Why Save and How to Save the Pawikans
Most of the seven species of Pawikan or sea turtles are critically endangered. The most common marine turtle in the Philippines, Olive Ridley is vulnerable has a decreasing population according to  International Union for Conservation of Nature and Natural Resources. It is very important for us to protect pawikans because it plays a vital role in our eco-system. To make it simple, pawikans helps our sea to be healthy. Healthy waters mean more fish thus more catch for human consumption. One fun fact about the pawikans is that they eat jellyfish which makes our beach safe.

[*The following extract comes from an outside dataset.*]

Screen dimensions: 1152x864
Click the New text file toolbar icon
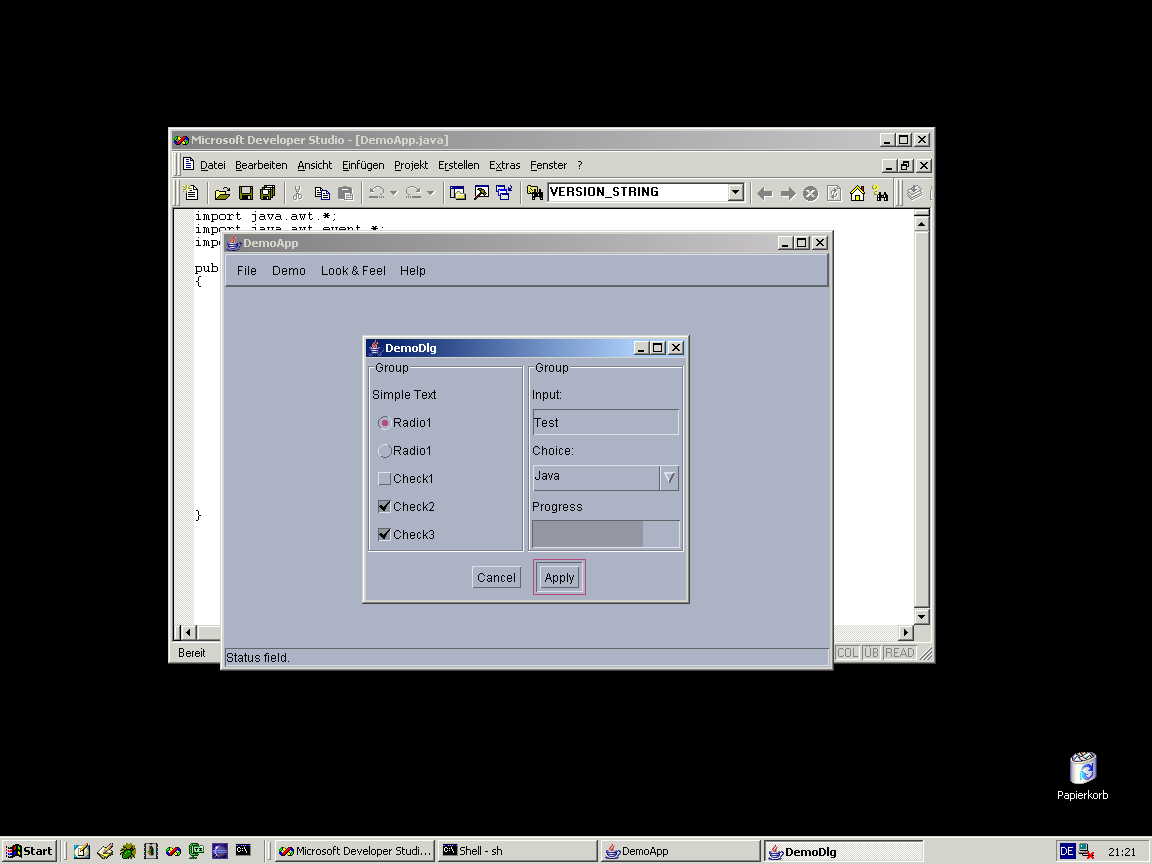tap(192, 193)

Ka Manolo Ebias, the head of Pawikan Conservation Center, encouraged us to protect the pawikan which is now endangered because of massive human activity throughout the world especially on the coastal area where pawikans usually hatch their eggs. To advance this advocacy, he encouraged us to stop buying pawikan products such as their meat, leather good and their eggs. In some countries, turtles are a delicacy. We should also, report egg poaching activities. This is very common especially in rural and coastal area because of the high price of pawikan eggs. The most common way to help preserve these cute endangered species is to stop or at least avoid using plastic. Pawikan in the open sea often mistaken plastic for food thus it will cause them their death. Since last year, I commit to not use plastic straw to reduce my impact on our environment. And the last way to promote this advocacy is to share the state and ways to preserve the pawikans in social media and within your network.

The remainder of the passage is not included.